WORK REQUIRED:
Put the lines of the data below into a numbered list, starting at the line that contains "Given: Click the Age 0-10 bar" and ending after the line that contains "Where should I". Skip any blank lines.

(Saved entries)
▽

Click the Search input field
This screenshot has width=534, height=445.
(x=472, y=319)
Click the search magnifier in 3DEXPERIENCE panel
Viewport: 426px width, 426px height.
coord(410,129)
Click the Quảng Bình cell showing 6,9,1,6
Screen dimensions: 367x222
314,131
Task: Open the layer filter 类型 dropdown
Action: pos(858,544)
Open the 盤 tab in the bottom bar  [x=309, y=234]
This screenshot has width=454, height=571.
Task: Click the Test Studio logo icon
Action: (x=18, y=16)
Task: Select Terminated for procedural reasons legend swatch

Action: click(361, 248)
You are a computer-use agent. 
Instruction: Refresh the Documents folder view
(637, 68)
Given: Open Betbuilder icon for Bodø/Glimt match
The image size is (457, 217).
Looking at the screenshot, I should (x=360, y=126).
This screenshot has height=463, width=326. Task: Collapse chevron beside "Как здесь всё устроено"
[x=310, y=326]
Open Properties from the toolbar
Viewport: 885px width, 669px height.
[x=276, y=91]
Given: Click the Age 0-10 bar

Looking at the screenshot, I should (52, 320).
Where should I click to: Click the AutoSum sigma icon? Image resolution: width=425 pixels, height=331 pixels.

△
▽

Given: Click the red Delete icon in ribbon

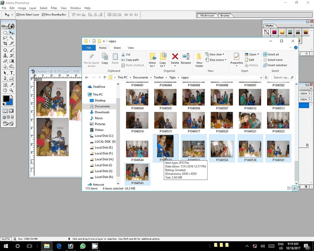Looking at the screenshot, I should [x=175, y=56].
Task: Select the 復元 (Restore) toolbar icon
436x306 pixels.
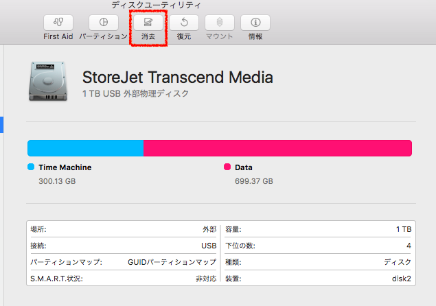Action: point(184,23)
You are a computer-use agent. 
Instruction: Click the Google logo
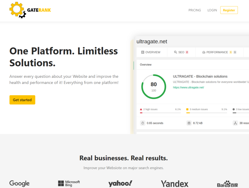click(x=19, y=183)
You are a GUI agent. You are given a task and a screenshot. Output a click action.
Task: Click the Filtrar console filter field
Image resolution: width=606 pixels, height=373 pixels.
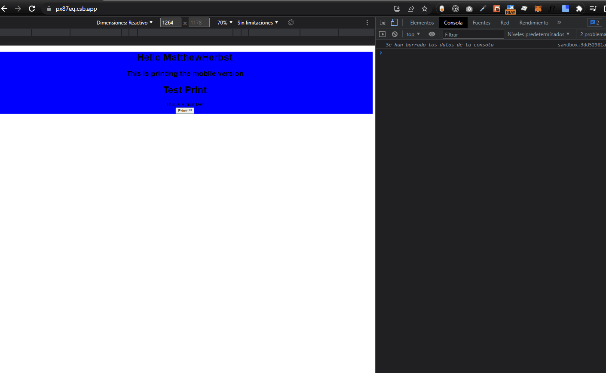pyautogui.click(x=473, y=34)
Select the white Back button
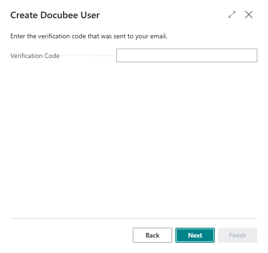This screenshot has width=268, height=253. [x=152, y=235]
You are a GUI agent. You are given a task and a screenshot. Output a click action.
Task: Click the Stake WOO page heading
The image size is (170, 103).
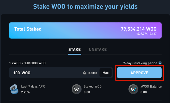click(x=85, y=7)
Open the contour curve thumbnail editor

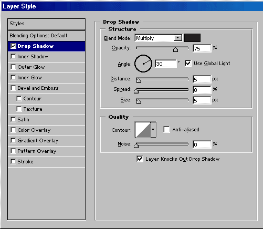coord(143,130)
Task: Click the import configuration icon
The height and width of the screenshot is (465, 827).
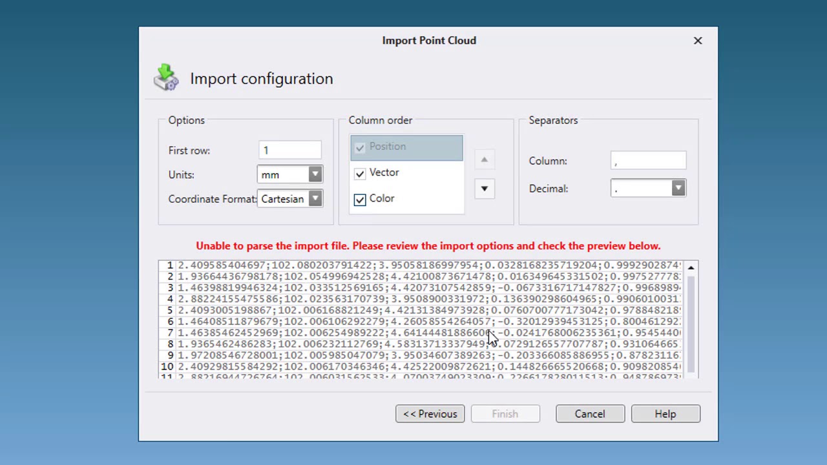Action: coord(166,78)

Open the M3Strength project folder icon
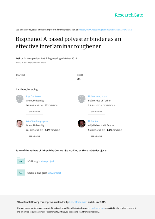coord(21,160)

△
▽

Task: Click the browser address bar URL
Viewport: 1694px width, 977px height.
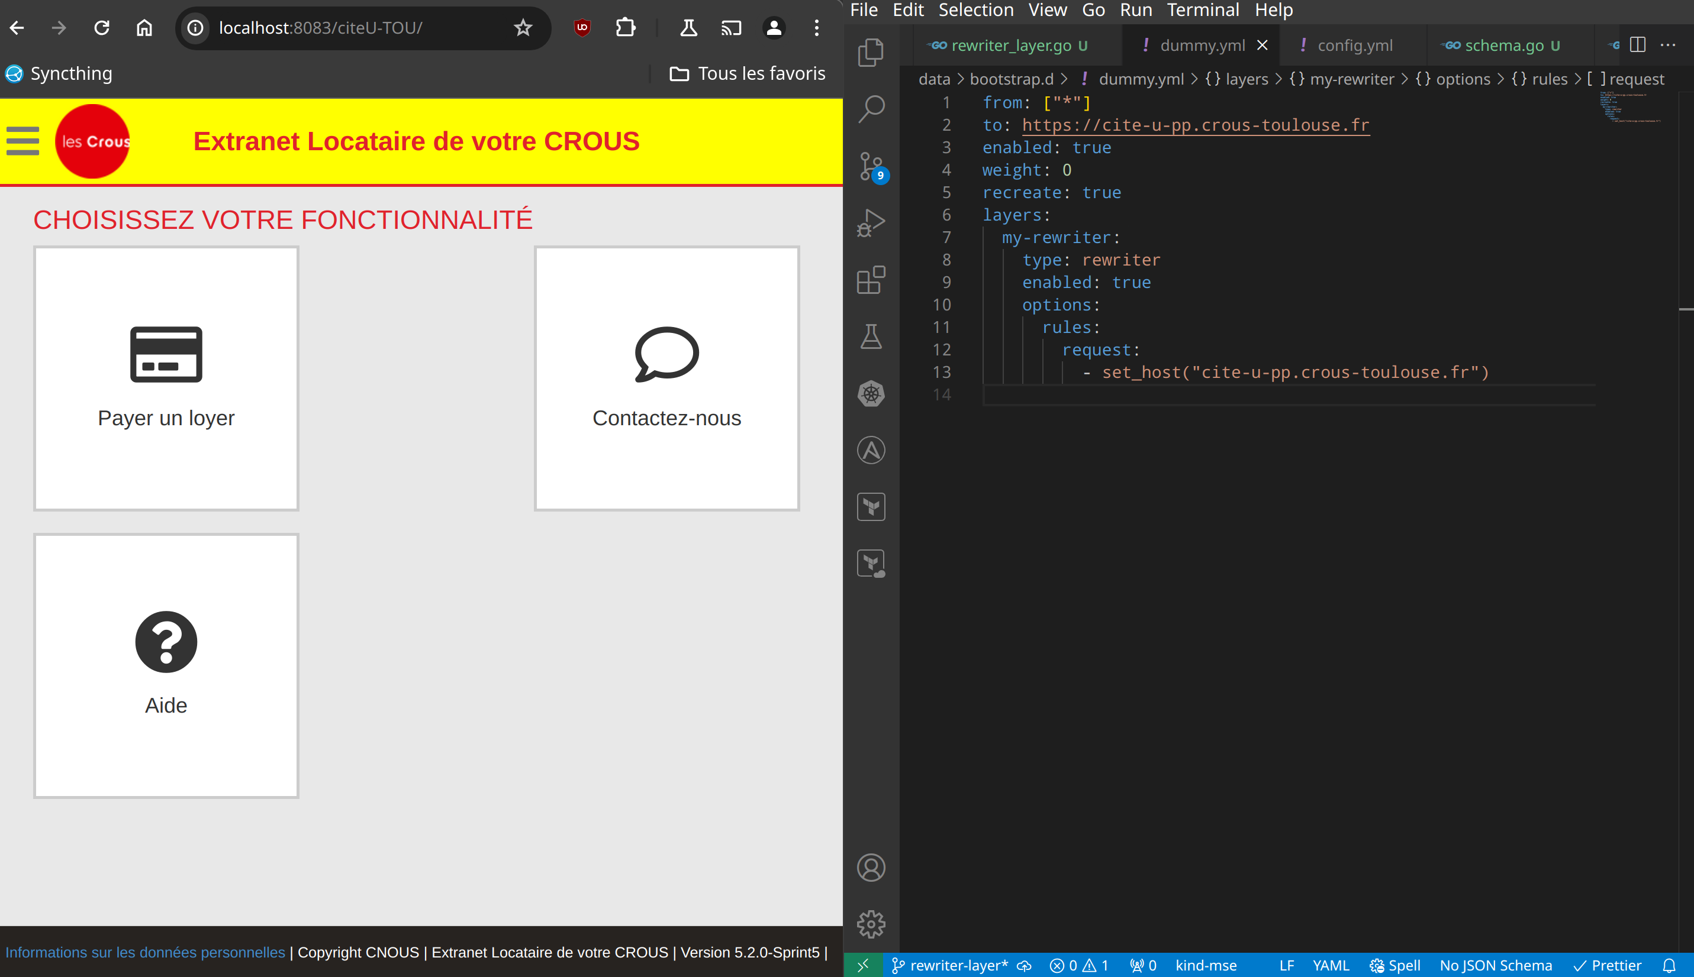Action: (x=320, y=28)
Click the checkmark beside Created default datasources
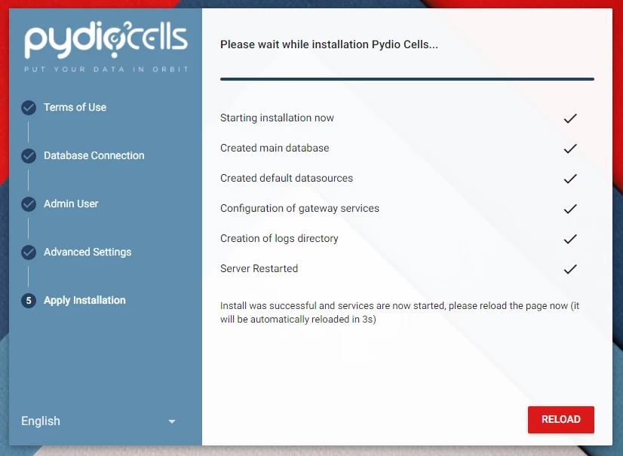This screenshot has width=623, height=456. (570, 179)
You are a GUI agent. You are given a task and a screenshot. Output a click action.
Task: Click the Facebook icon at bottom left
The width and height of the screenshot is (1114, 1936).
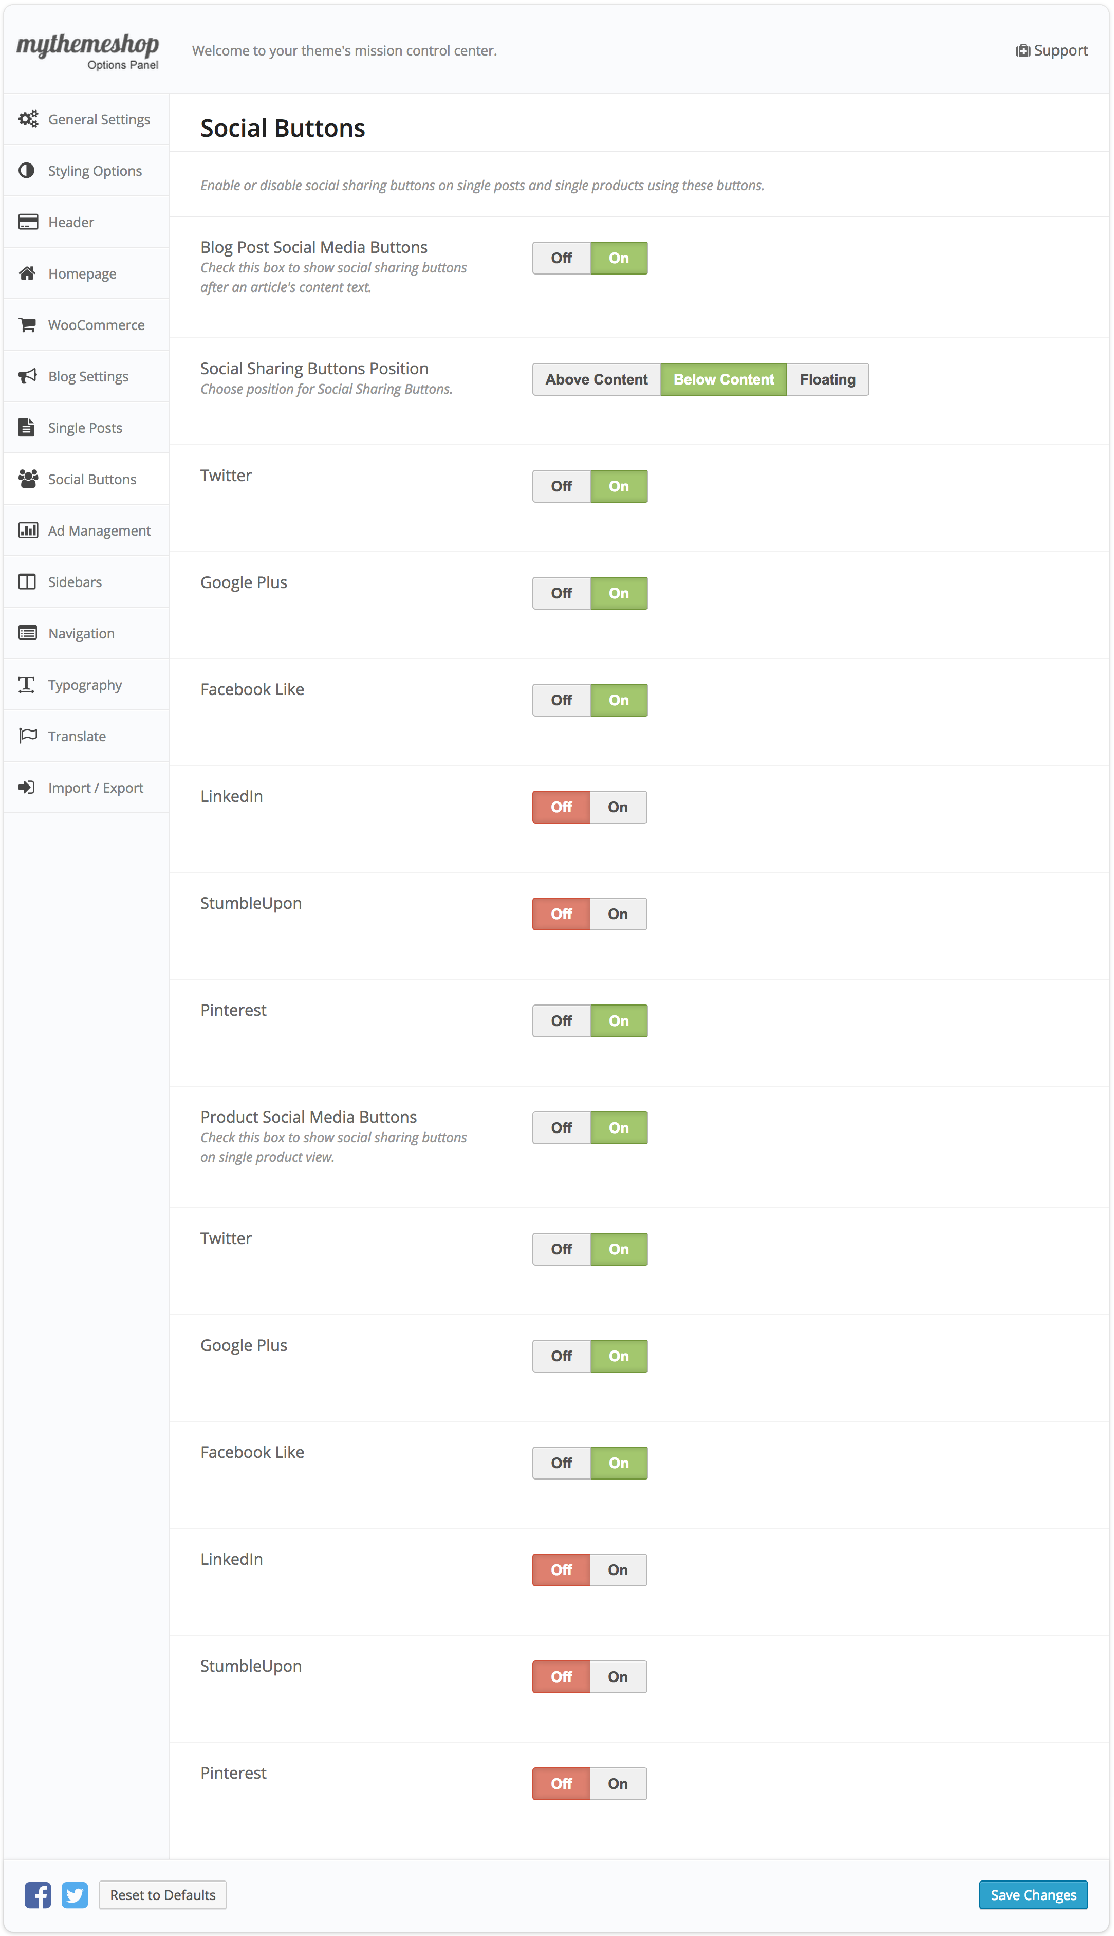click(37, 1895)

△

FINISHED TASK:
1. Given: Click the Age 0-10 bar
2. Looking at the screenshot, I should (52, 320).
3. Where should I click to: Click the AutoSum sigma icon? Image resolution: width=425 pixels, height=331 pixels.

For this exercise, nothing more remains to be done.